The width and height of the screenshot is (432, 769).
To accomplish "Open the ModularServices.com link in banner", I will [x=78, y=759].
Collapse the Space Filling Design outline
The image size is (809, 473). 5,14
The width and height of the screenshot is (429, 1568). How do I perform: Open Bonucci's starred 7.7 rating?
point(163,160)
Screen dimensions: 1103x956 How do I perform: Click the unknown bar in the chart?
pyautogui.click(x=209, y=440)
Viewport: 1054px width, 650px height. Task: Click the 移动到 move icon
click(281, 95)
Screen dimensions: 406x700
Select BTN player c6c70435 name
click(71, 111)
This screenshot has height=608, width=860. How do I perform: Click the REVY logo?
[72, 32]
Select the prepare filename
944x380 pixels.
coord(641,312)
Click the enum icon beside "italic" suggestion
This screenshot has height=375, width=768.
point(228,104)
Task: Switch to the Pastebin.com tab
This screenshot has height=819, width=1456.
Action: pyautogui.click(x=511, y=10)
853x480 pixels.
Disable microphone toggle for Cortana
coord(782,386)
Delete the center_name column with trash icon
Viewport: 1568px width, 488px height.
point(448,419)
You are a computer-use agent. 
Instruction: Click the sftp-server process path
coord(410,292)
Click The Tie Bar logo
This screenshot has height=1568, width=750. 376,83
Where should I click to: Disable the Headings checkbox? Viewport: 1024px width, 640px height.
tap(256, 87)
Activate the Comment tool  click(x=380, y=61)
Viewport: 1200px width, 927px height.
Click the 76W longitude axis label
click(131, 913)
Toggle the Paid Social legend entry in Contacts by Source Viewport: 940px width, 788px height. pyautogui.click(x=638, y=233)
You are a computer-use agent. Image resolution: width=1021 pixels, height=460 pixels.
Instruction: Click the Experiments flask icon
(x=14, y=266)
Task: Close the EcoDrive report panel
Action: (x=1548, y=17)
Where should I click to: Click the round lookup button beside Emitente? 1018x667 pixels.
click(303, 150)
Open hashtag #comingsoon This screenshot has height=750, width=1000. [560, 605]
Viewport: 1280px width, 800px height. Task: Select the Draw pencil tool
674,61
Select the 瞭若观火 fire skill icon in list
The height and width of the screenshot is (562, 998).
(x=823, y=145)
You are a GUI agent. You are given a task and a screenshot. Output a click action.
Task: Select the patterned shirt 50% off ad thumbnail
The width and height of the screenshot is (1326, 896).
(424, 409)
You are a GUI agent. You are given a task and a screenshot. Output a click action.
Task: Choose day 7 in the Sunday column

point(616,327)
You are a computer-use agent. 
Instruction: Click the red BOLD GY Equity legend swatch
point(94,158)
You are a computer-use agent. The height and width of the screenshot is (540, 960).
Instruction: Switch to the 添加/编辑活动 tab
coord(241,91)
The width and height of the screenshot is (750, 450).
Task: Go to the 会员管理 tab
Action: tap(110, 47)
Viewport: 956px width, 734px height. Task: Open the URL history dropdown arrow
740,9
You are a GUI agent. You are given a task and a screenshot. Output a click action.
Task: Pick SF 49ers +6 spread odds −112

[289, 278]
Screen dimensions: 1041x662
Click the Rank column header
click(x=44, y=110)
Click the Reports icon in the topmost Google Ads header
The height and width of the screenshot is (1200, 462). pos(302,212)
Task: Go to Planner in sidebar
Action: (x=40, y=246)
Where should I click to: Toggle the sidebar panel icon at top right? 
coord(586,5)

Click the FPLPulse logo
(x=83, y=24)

★ ★ ★ ★ ★

_Exercise brief_
Determine the number of lines in the data that contain "computer" as a word or string, and state only that number.

_Your solution_
4